*Work required*: Copy the rows from the line with "Identify the location of section-logo-label: Logo." to the line with "(775, 670).", both included, and leave the pictures out.

*Data to use*:

____________________

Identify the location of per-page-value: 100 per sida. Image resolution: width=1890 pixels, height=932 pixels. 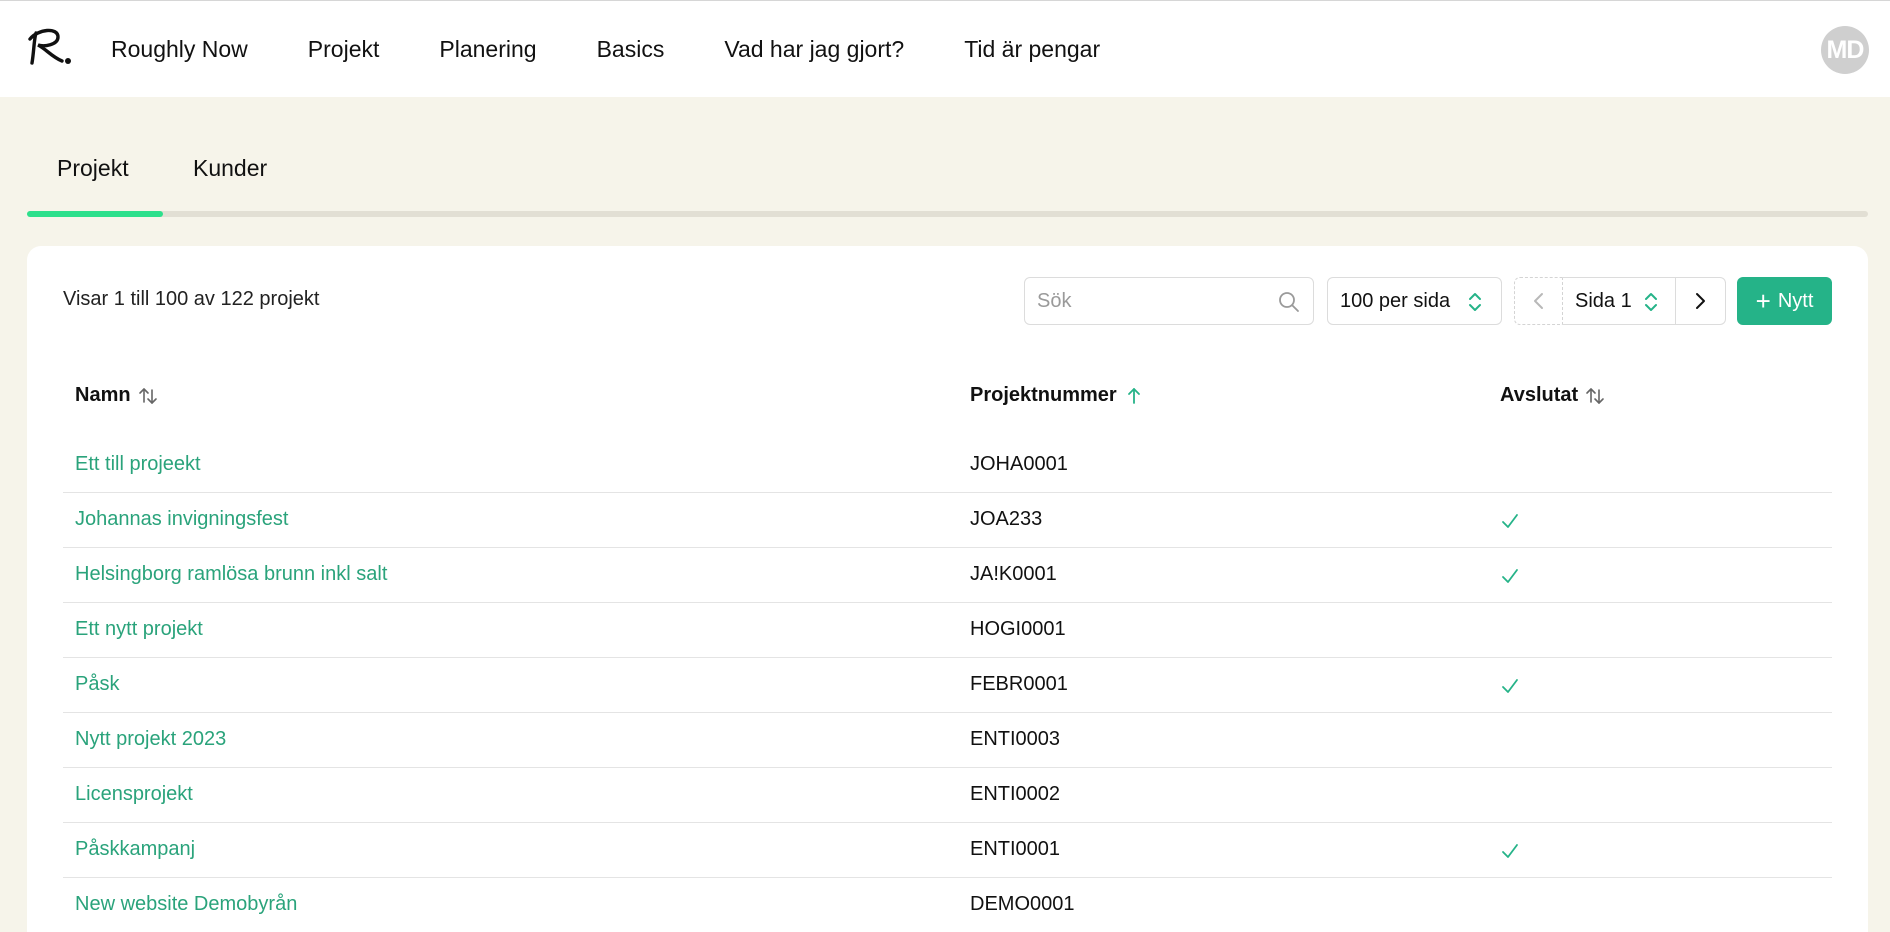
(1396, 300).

____________________

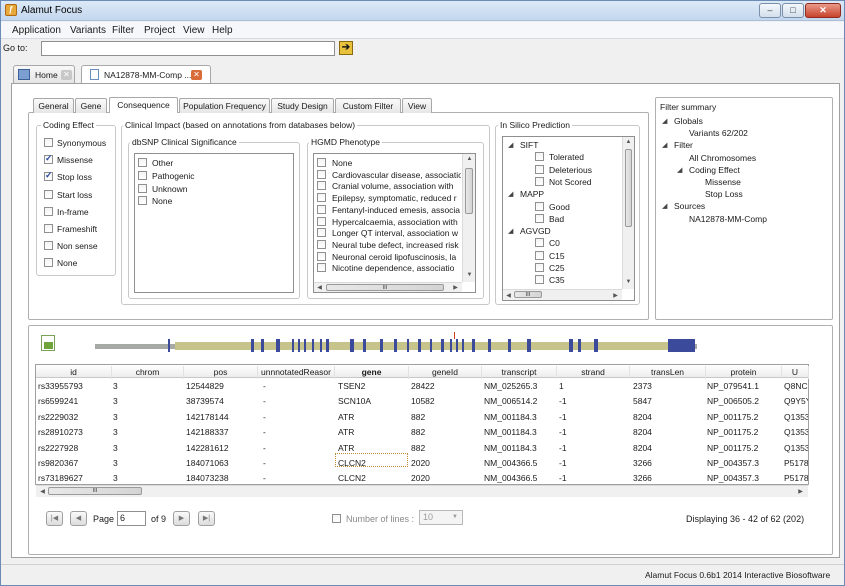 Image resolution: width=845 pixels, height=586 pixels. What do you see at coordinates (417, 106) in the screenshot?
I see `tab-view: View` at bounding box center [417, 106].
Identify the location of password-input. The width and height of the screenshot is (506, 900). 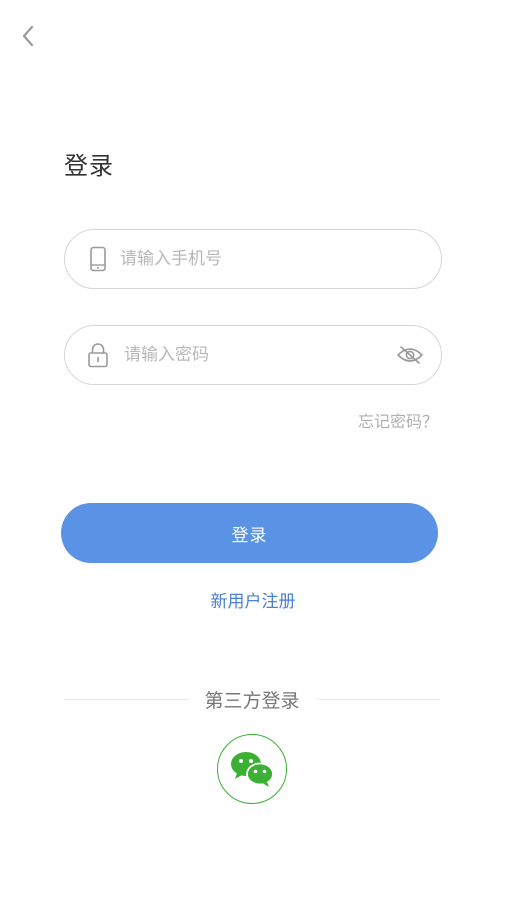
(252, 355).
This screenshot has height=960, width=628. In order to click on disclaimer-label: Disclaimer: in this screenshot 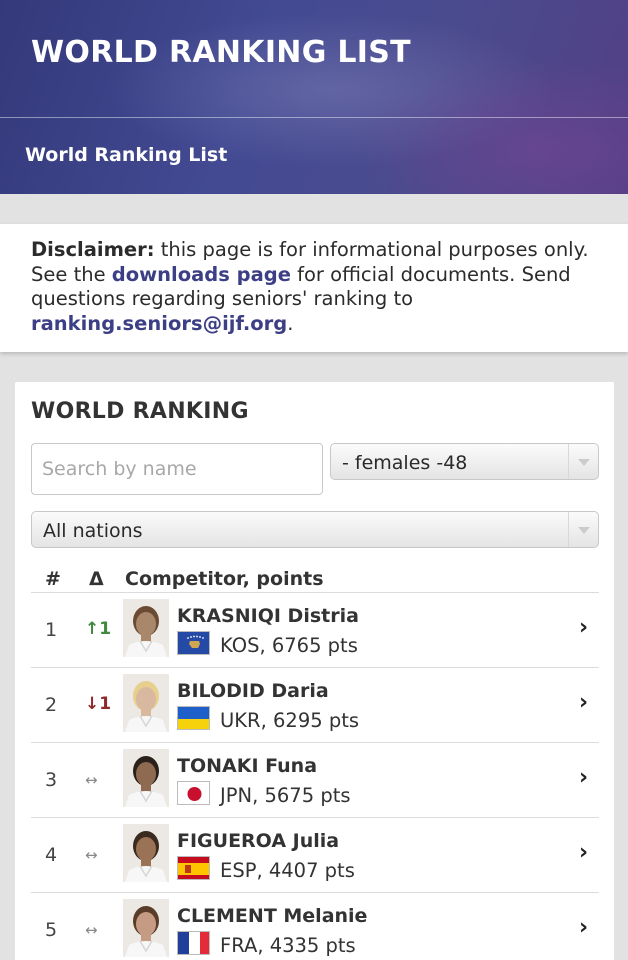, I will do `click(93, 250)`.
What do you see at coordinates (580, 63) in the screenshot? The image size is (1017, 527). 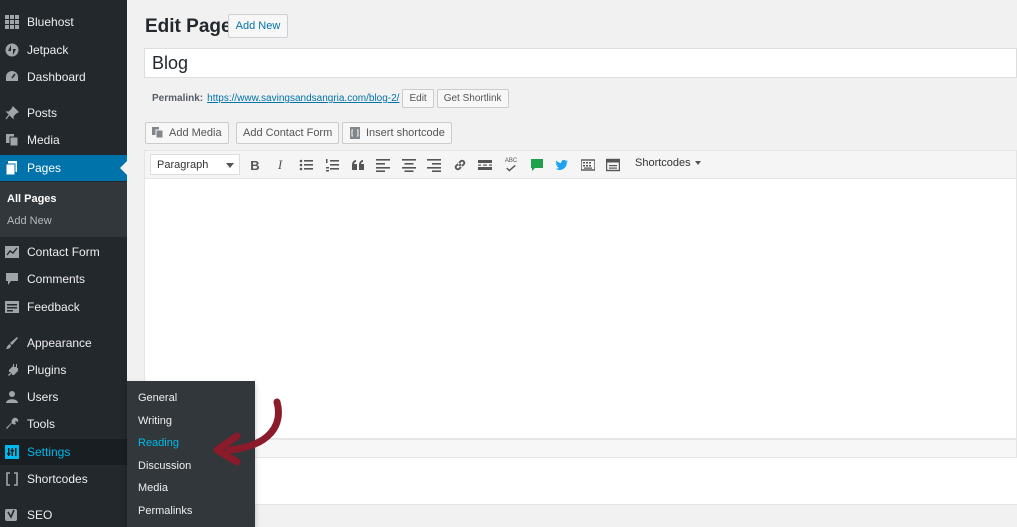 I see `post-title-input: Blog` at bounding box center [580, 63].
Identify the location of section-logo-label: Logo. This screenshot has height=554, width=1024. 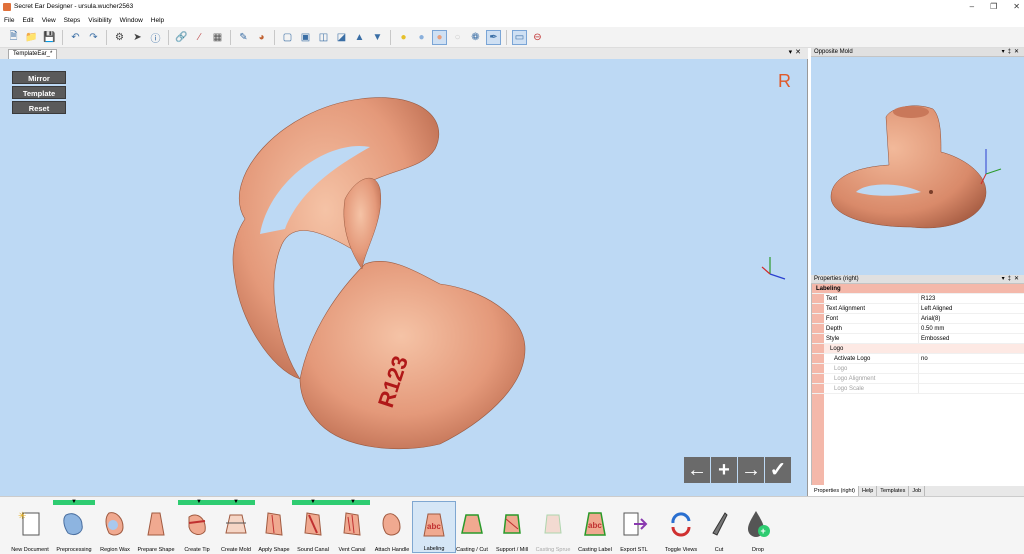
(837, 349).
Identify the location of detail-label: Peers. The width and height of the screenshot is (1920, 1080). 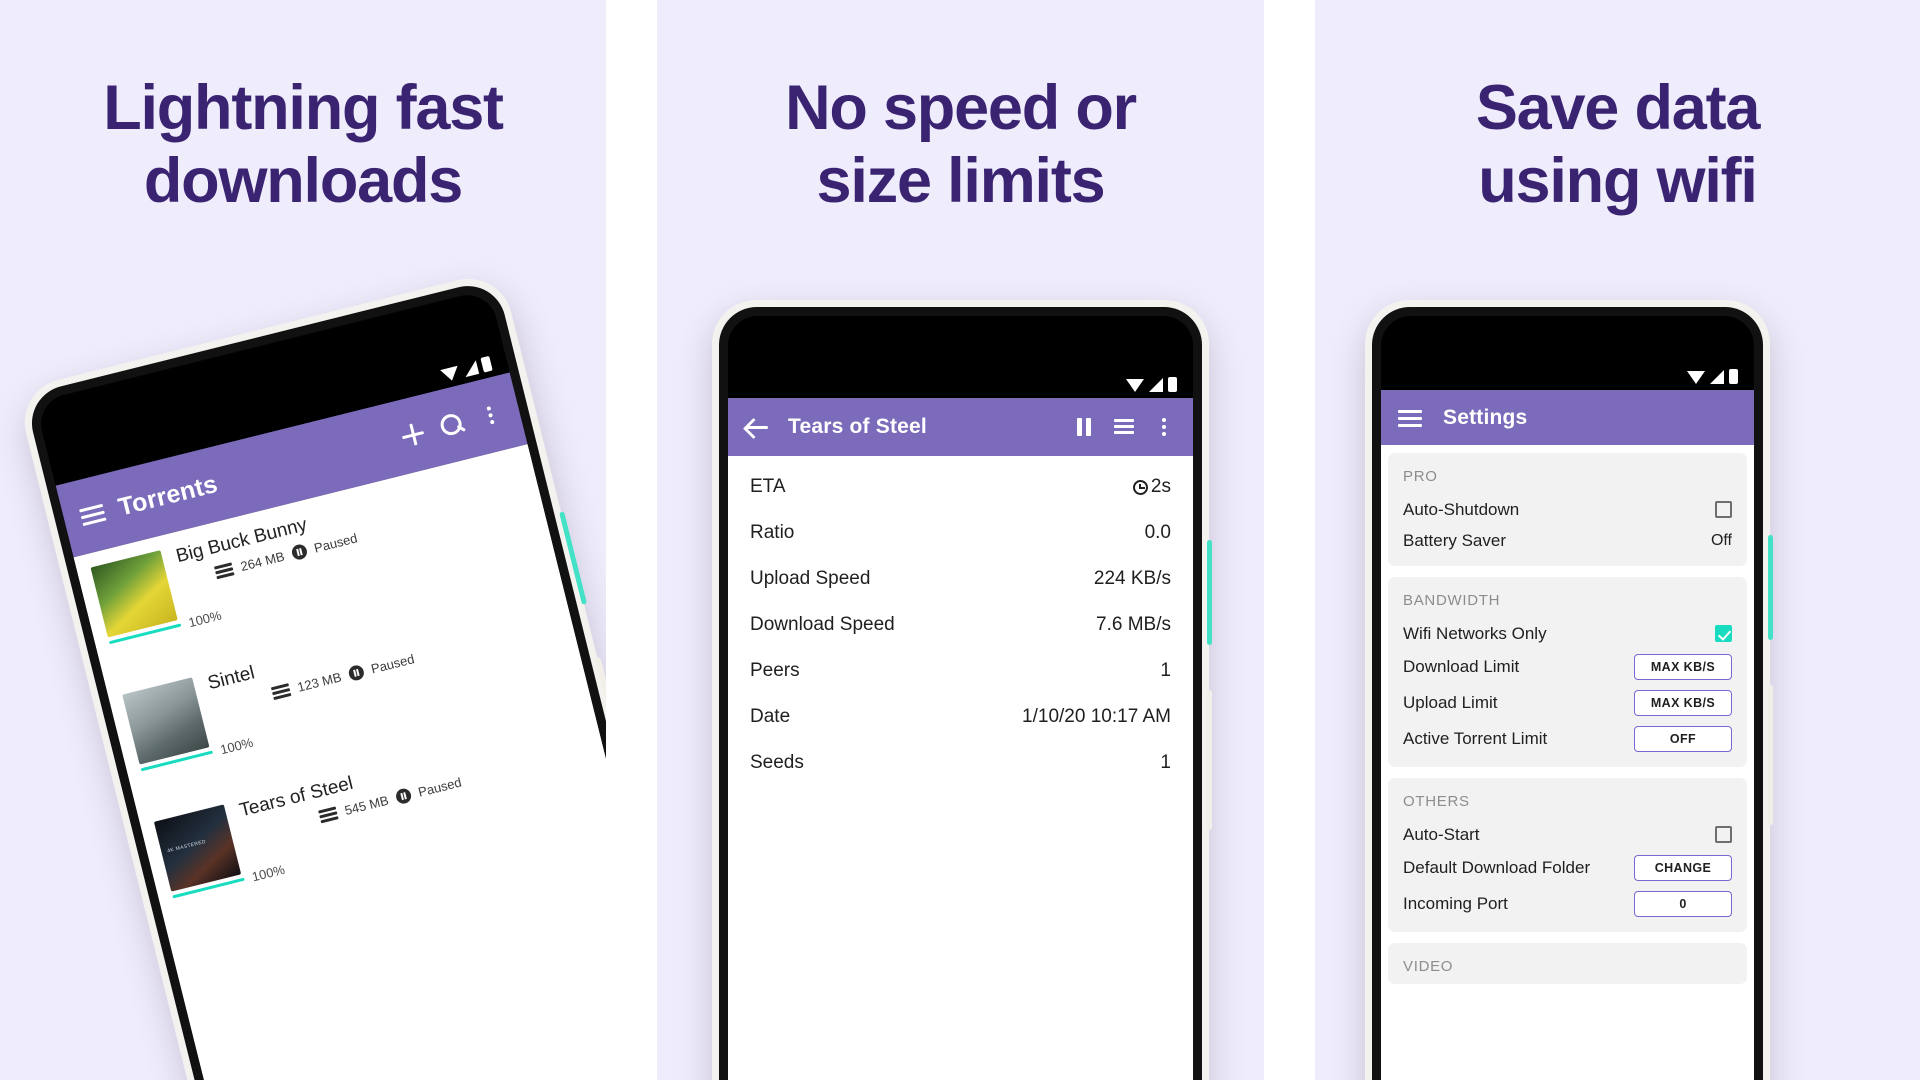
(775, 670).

____________________

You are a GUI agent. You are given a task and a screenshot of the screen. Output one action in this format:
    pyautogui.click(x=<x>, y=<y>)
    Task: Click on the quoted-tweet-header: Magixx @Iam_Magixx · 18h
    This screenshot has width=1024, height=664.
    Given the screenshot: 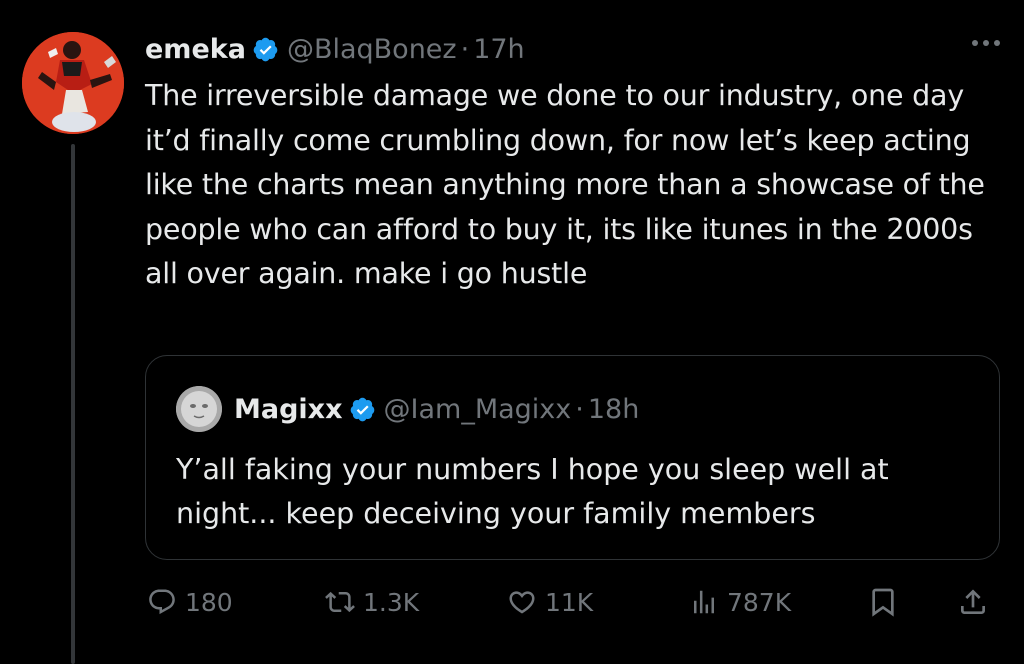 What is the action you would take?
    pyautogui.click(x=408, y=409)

____________________

*Response area*:
Identify the location of section-logo-label: Logo. This screenshot has height=554, width=1024. 
(837, 349).
Identify the location of detail-label: Peers. The width and height of the screenshot is (1920, 1080). 
(775, 670).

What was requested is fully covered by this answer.